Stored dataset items

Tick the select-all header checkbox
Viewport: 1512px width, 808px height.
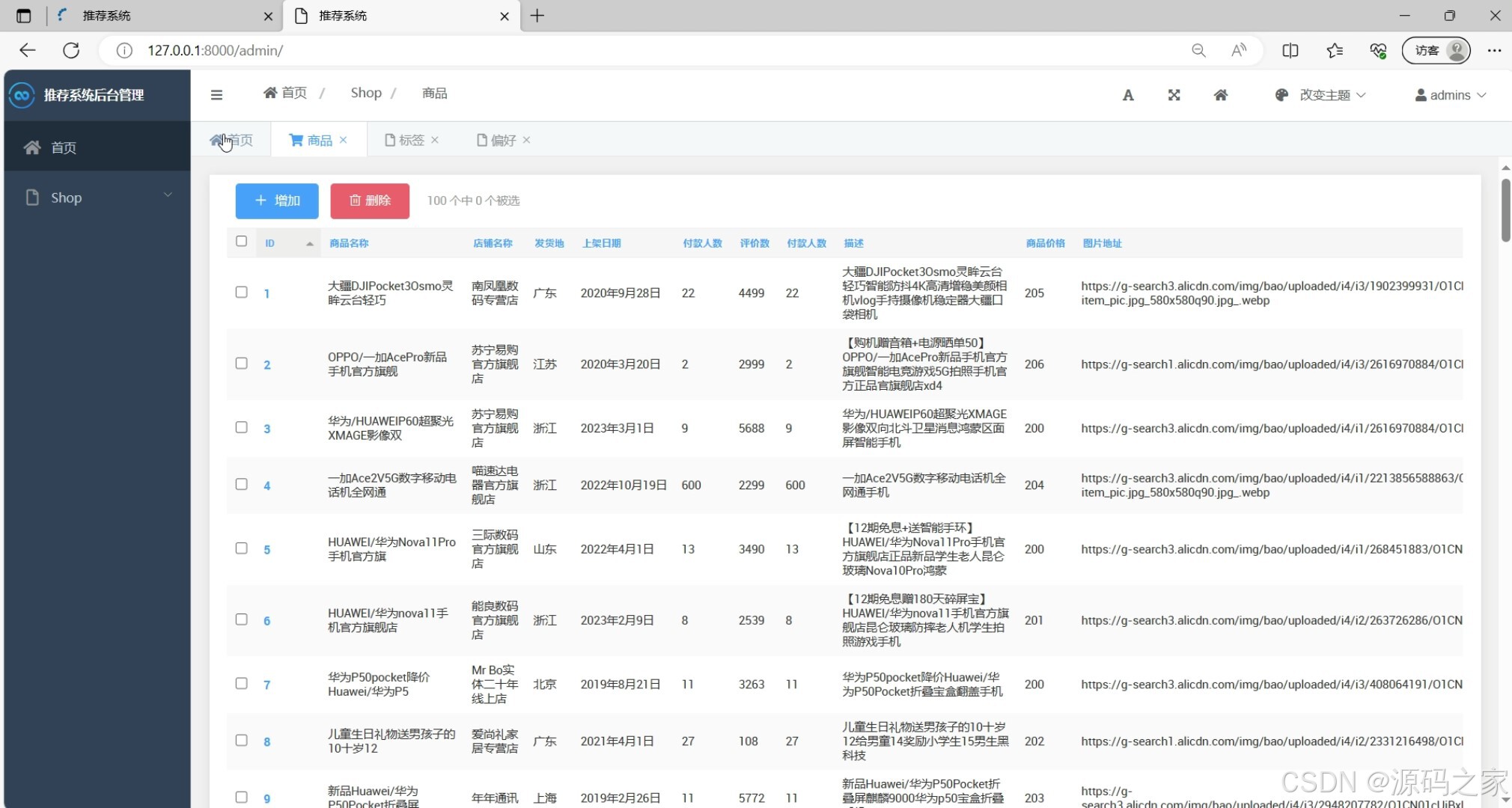tap(241, 241)
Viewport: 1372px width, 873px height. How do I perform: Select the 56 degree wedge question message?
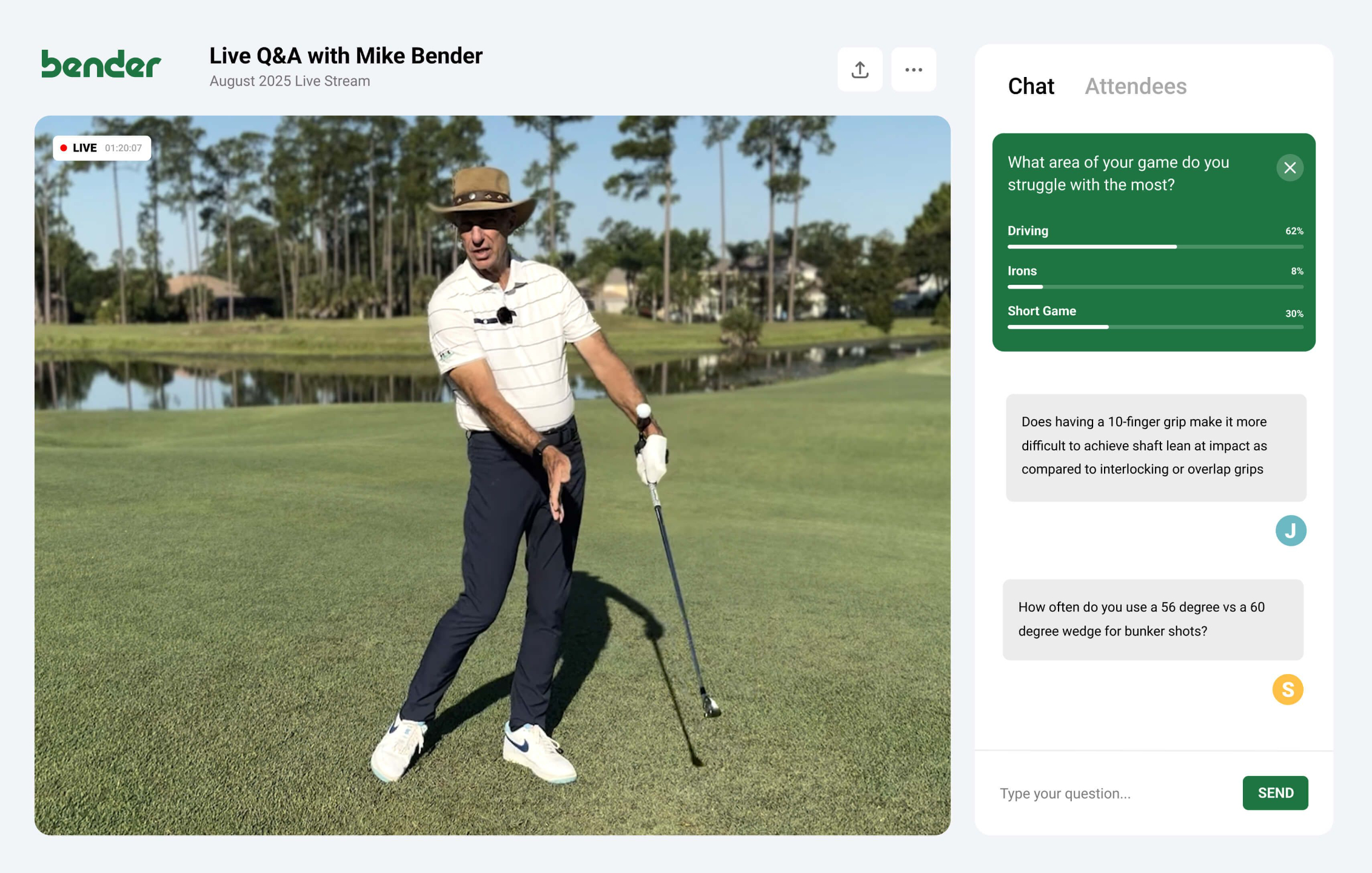click(1152, 619)
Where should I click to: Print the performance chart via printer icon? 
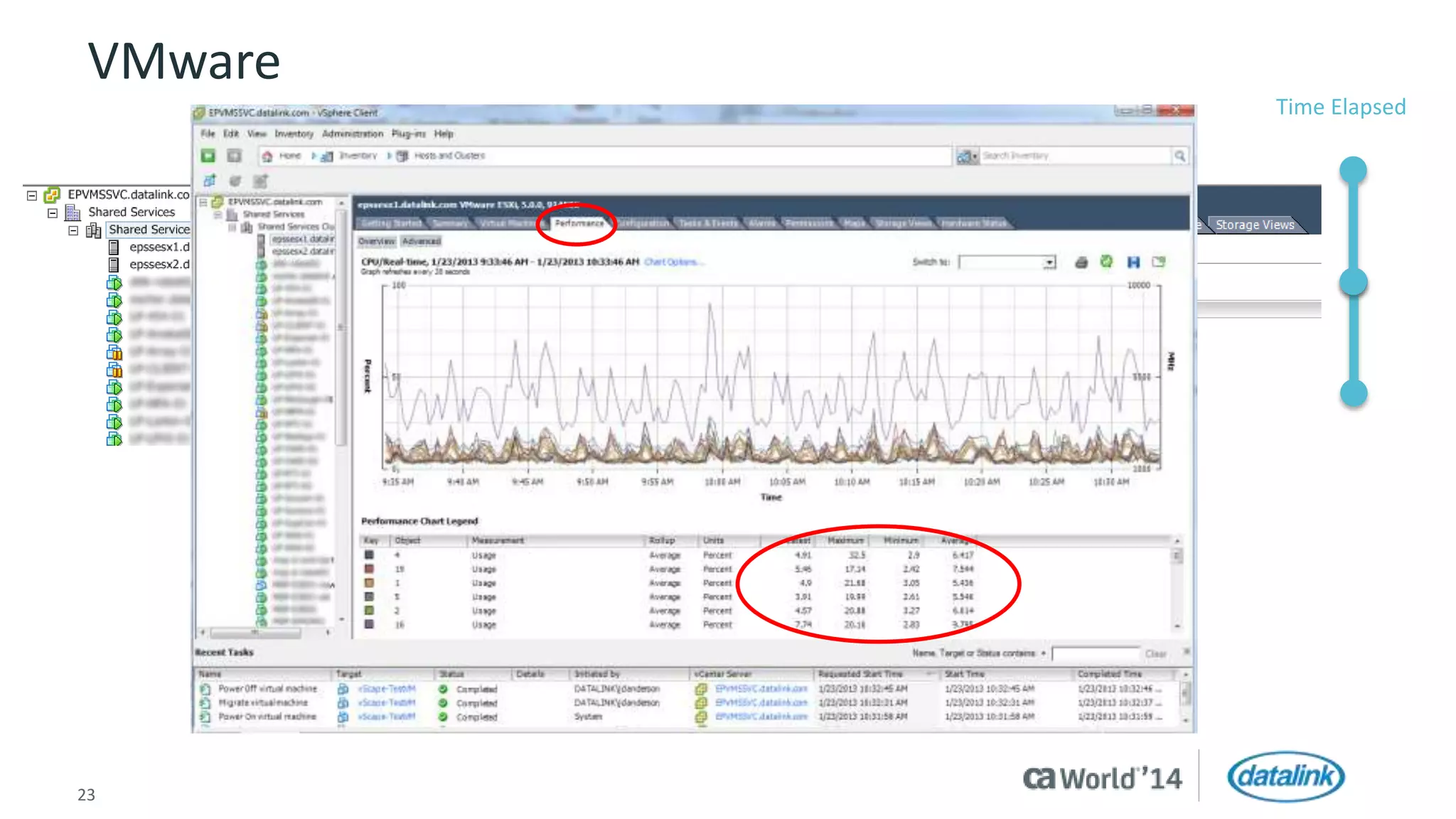[1081, 262]
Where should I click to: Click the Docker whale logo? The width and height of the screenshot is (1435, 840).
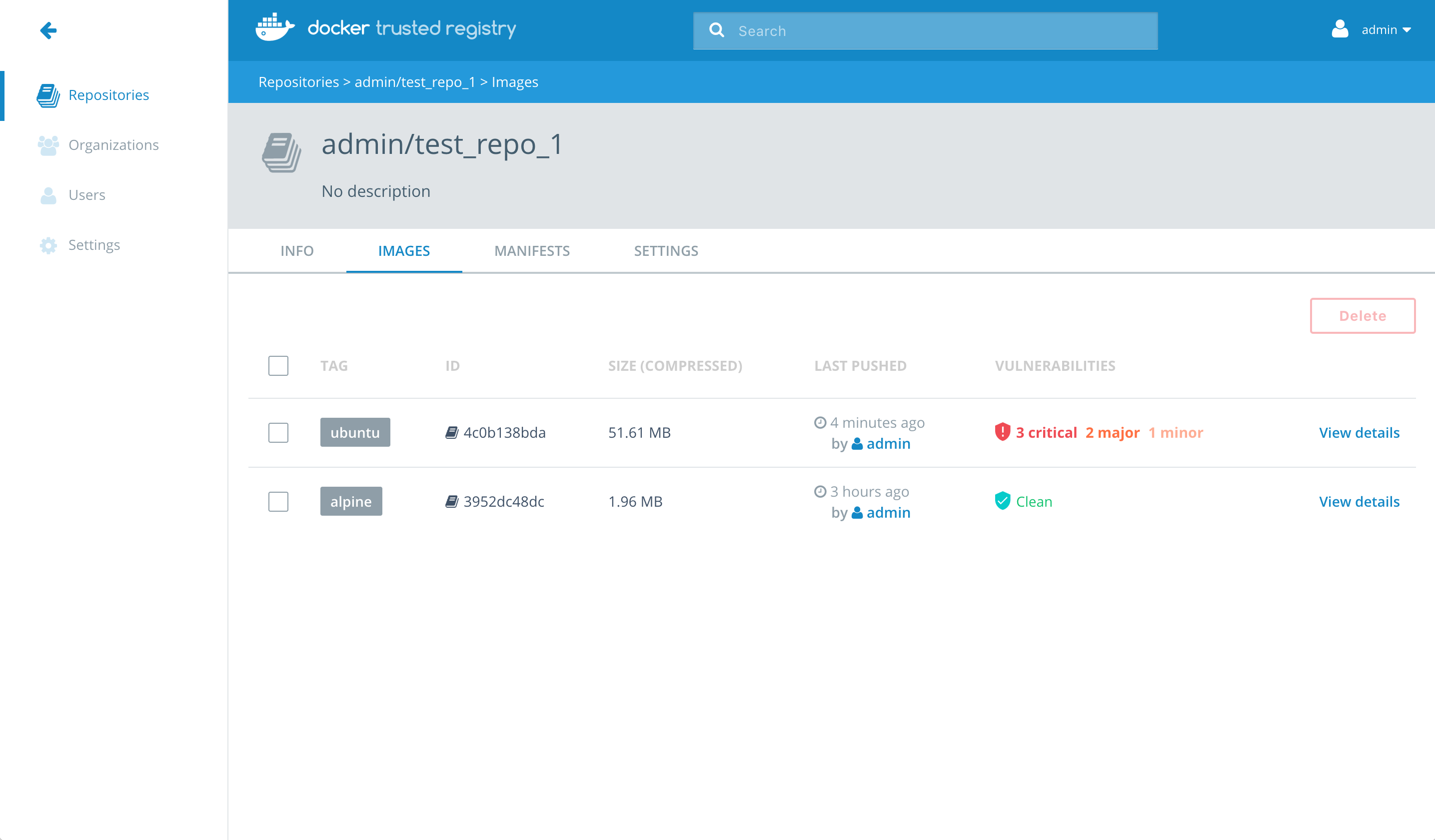point(274,27)
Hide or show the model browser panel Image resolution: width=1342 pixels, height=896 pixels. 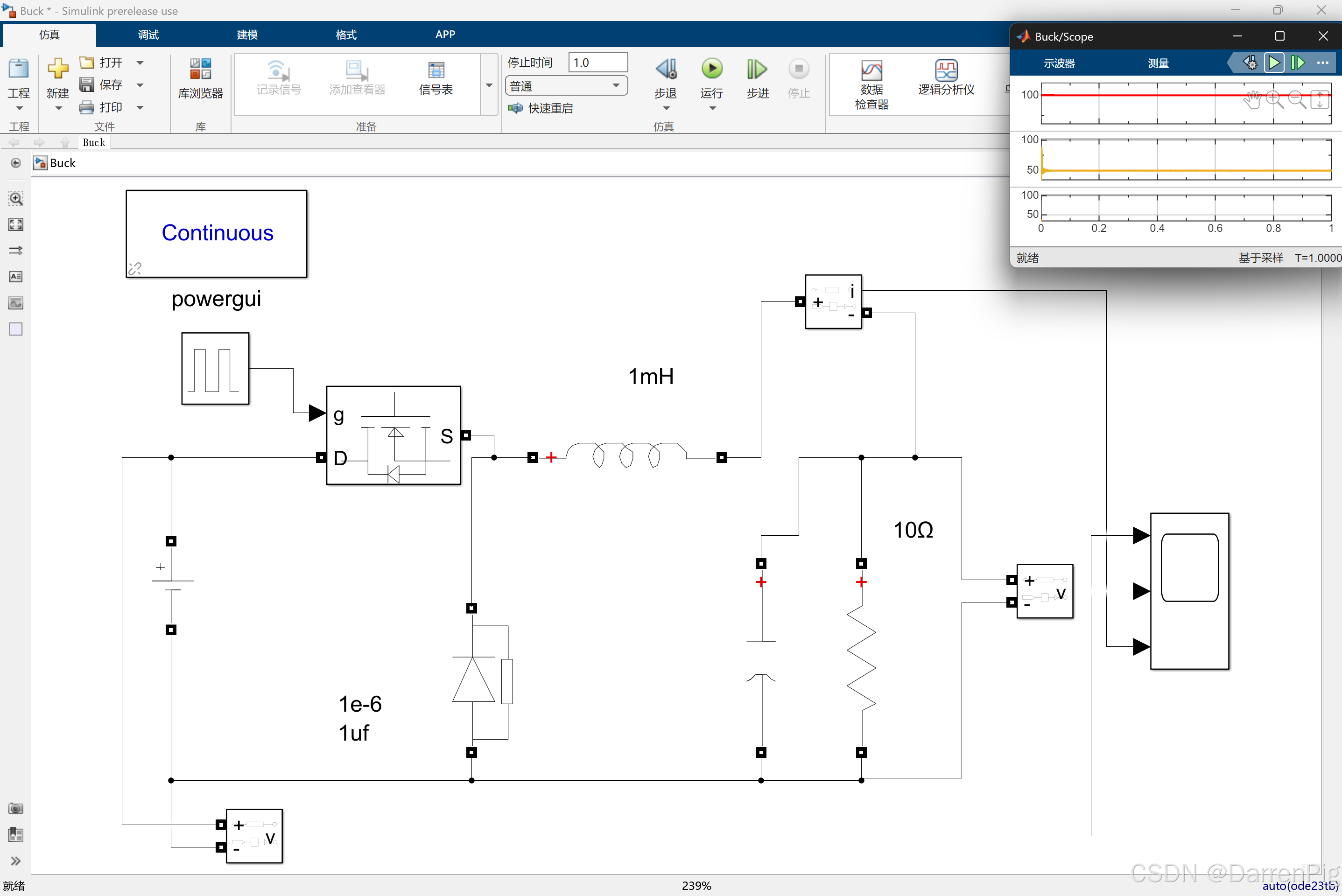tap(15, 861)
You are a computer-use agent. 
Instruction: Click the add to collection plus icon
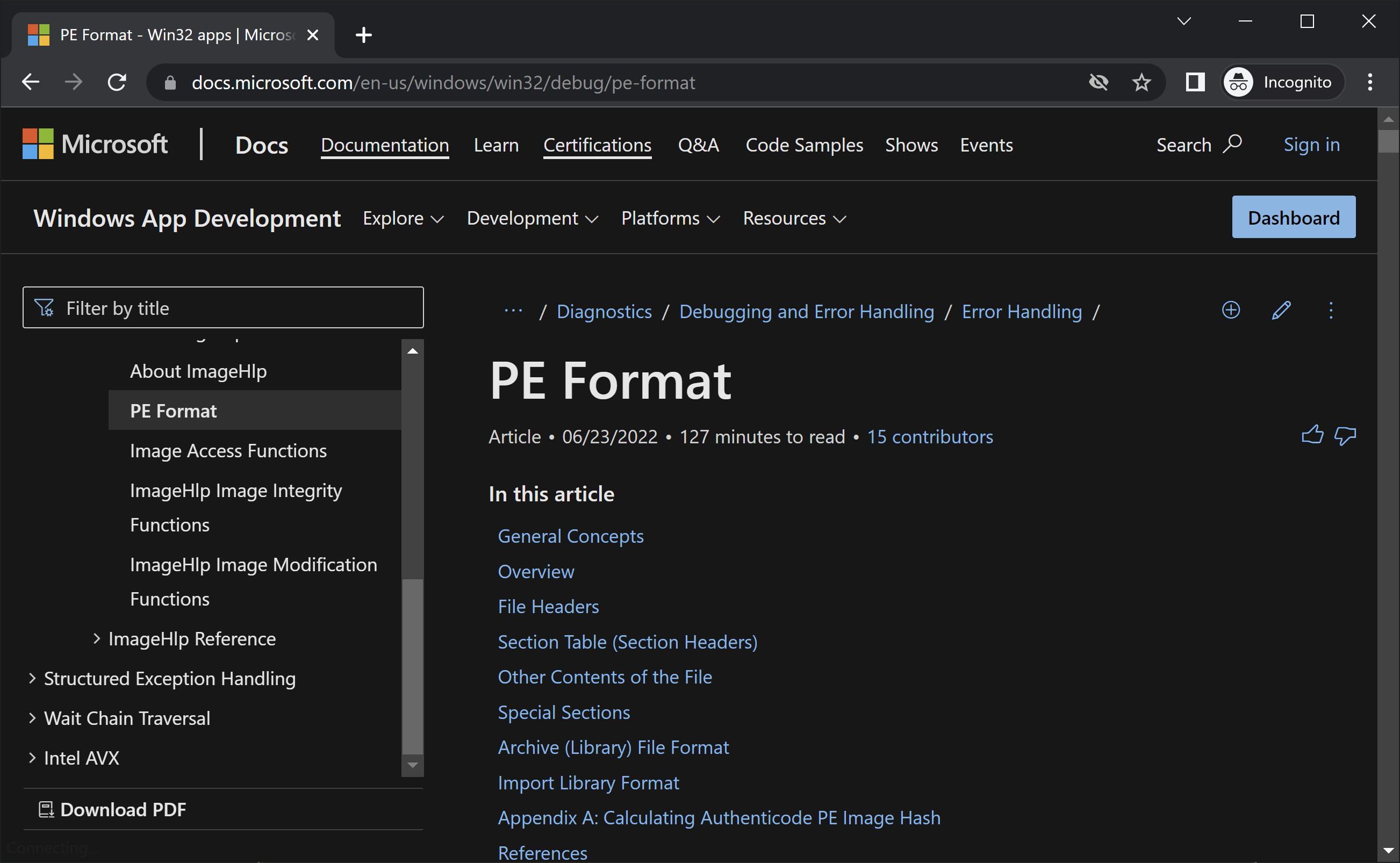(1231, 310)
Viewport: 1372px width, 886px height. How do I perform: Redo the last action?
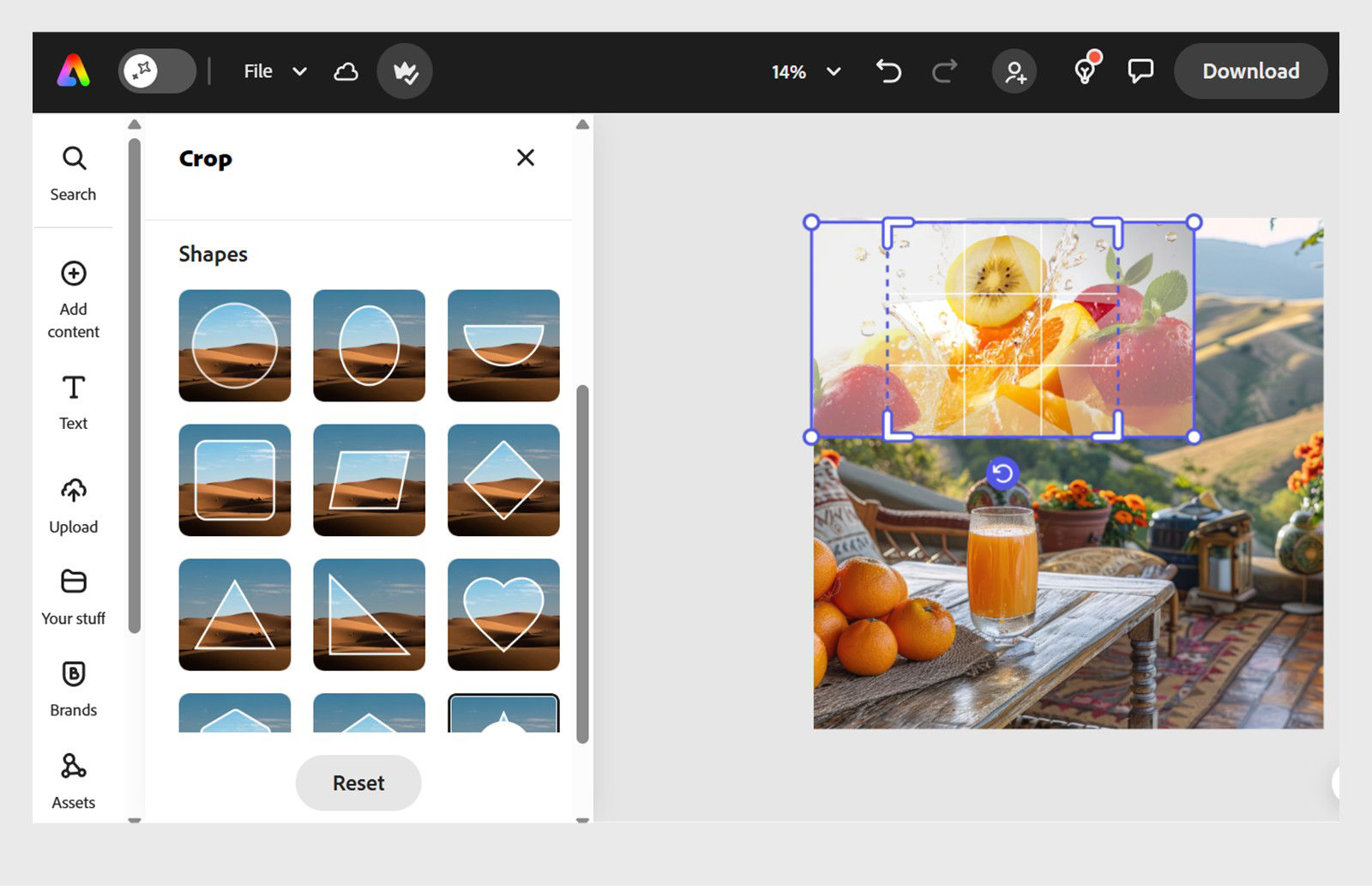click(943, 71)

■ YOUR ASSIGNMENT ■
Beginning at the line with "Viewport: 1372px width, 886px", reproduce each line exactly through the last line of the records above, with pictures left out.

■ ANSWER TO THE PROBLEM ■
Viewport: 1372px width, 886px height. How do I perform: Redo the last action?
click(943, 71)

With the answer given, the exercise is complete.